Speaking of neoantidisestablishmentarianism, there's been buzz all week about the North Carolina Baptist church that voted 9 of its members out of the church because they didn't vote for President Bush. Apparently, at least 40 members of the East Waynesville Baptist Church, lead by their pastor, don't believe in separation of church and state, and moreover, do believe in separation of the church from its members who don't toe the favored political line. The pastor (who resigned after public pressure) claimed it was a misunderstanding, saying "No one has ever been voted from the membership of this church due to an individual's support or lack of support for a political party or candidate." And even other pastors in the area raised their eyebrows. "This is very disturbing," the Rev. Robert Prince III, who leads the congregation at the nearby First Baptist Church, said Saturday. "I've been a pastor for more than 25 years, and I have never seen church members voted out for something like this."
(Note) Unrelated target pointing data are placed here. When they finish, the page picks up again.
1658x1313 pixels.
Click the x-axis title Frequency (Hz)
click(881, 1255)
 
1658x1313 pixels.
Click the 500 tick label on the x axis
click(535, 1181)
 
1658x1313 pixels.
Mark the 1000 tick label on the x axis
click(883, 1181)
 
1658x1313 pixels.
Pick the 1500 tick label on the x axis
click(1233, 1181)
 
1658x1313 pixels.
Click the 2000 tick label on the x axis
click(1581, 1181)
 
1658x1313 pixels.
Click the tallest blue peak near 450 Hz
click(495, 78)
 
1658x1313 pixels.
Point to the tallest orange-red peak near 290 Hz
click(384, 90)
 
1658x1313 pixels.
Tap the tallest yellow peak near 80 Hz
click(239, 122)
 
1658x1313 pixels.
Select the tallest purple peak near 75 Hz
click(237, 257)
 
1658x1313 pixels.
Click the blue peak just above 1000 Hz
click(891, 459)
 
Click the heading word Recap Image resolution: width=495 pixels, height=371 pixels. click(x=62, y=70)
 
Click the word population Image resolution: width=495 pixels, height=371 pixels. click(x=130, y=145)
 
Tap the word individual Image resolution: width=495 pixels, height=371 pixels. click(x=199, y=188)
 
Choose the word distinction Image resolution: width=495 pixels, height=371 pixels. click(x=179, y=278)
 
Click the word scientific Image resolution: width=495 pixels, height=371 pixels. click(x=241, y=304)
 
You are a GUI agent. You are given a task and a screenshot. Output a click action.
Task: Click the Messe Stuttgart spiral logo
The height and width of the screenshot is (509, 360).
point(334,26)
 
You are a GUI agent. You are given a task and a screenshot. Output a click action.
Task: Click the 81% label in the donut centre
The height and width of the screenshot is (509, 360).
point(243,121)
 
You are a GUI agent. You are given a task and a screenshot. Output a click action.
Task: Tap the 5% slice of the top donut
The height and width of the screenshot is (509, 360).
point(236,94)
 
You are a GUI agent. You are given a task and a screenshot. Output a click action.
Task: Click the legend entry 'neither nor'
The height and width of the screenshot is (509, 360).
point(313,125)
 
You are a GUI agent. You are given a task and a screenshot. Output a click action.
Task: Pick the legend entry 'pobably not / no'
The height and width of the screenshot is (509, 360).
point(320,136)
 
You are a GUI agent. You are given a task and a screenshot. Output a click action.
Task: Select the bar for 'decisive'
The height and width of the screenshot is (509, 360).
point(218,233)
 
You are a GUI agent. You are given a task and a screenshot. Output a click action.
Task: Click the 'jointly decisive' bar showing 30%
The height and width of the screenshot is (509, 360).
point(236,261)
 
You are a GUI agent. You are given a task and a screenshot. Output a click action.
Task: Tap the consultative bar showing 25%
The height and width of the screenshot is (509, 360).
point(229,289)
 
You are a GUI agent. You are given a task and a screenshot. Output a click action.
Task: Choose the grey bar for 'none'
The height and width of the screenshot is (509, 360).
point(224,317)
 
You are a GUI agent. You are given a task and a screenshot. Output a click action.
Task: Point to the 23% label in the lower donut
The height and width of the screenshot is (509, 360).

Like many, I find the whole blurring of religion and politics disturbing for political reasons. But I find something else very disturbing for religious reasons, and that's this whole notion of voting anybody out of their church. A Christian church should not be like some reality show where people get "voted off the island". But apparently, it is not at all unheard of for a self-righteous congregation to "disfellowship" some of its members when they don't meet the church's approval. I was appalled when I first heard of this practice. Isn't that the spiritual equivalent of throwing somebody out of a life raft? How can people call themselves Christian and do such a thing? (Perhaps they read the Gospels and thought that the Pharisees were the heroes of the story?)

Look again at the quotes above from those two pastors. While both of them claim to disapprove of a purely political ouster, they also both clearly suggest that there may be other legitimate reasons for voting someone out. I wonder, just what sort of reasons might there be for disfellowshipping someone? For true Christians, I don't think there are any. (Even if someone embezzled the church funds, well, just read Les Miserables to learn the appropriate Christian response to that.) There are at least 40 people in East Waynesville, and countless others like them all across the country, who need to do some serious soul-searching about what it really means to be a Christian. I suppose these people might think they're just trying to distance themselves from sin. But this is not to follow the example of Jesus, who consorted with tax collectors and prostitutes, and who taught that whatever you do to the least among us, you do to Him. So essentially, the so-called Christians who disfellowship anybody are throwing Jesus out of their church.